_How to complete this task_
Please reproduce the data exactly, though every picture must stay out.

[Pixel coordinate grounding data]
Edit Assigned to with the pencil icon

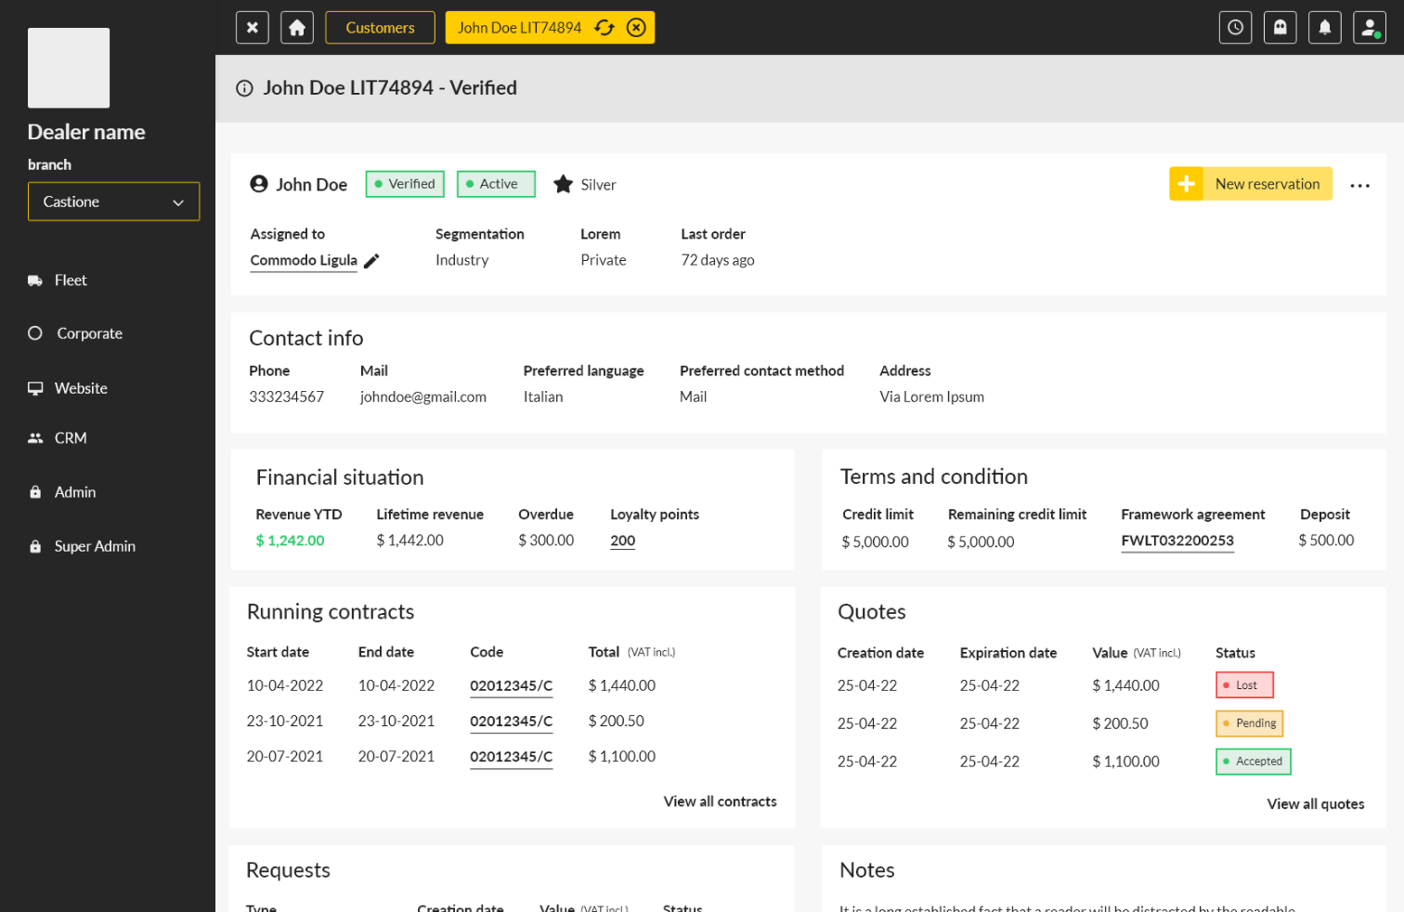[371, 261]
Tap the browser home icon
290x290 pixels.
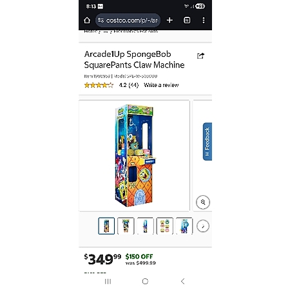click(x=87, y=20)
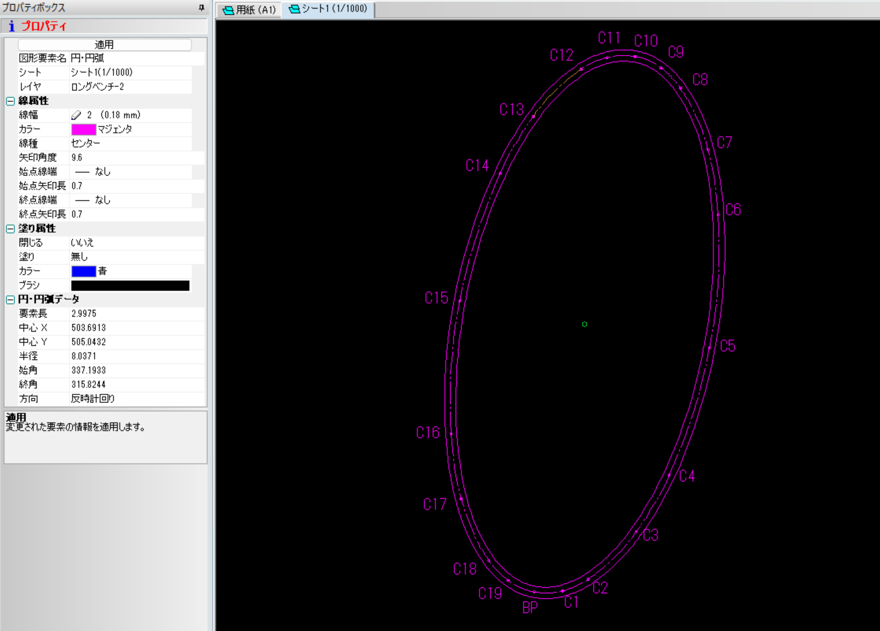
Task: Click the blue fill color swatch
Action: [x=83, y=271]
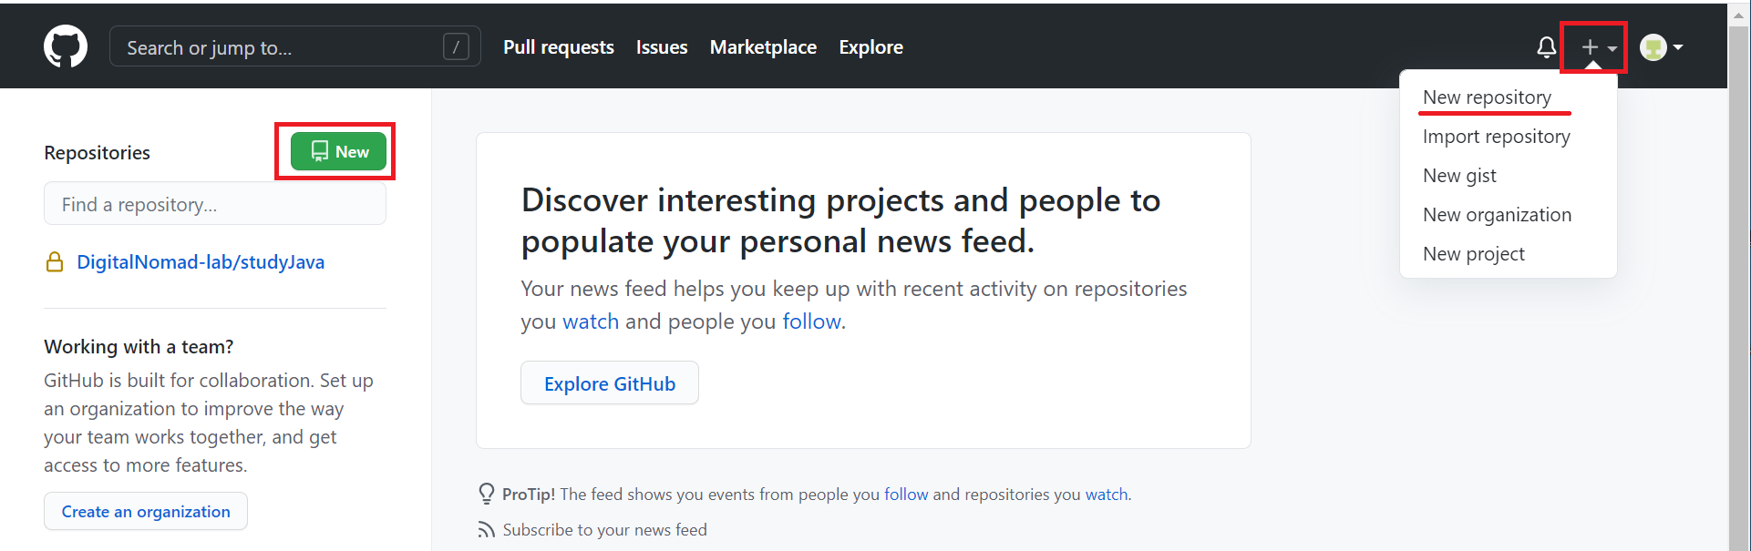
Task: Click the ProTip lightbulb icon
Action: pos(487,494)

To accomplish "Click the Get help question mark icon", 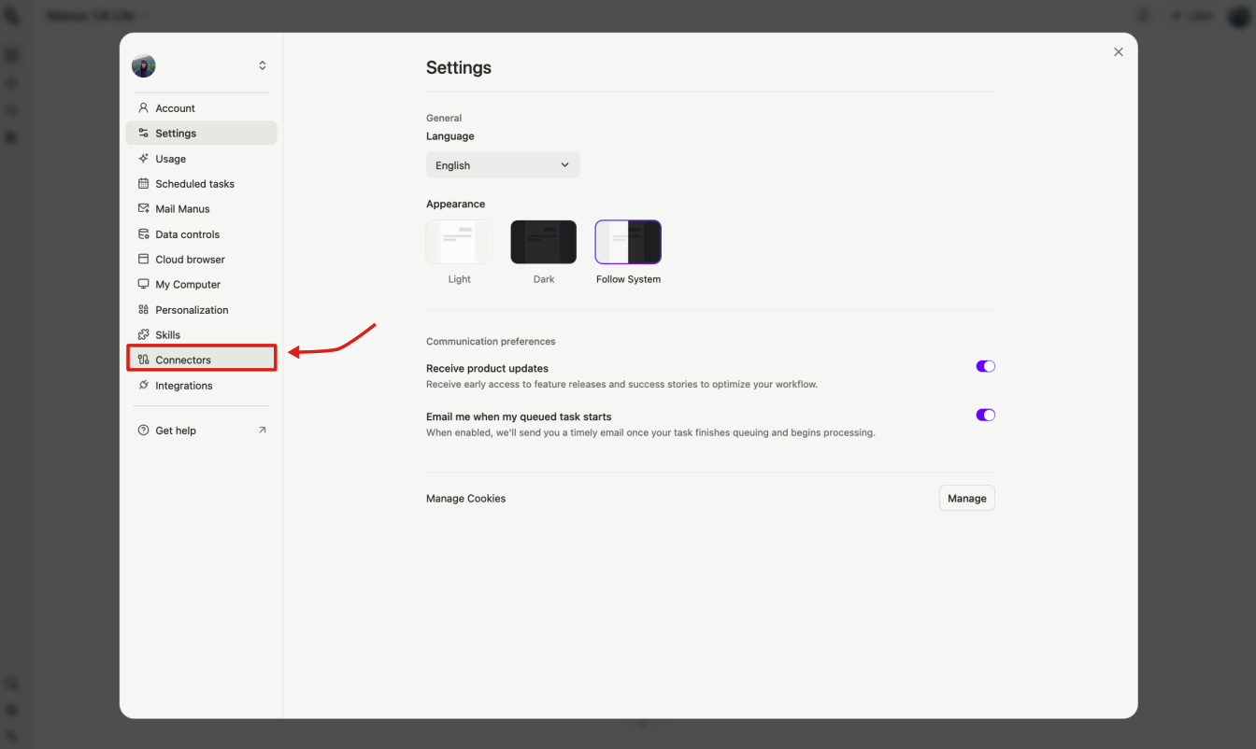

_Task output_
Edit Assigned to with the pencil icon

[371, 261]
Tap the browser home icon
290x290 pixels.
click(x=87, y=20)
Task: Click the blue fill color swatch
Action: [x=83, y=271]
Task: Click the ProTip lightbulb icon
Action: pos(487,494)

To accomplish "Click the Get help question mark icon", 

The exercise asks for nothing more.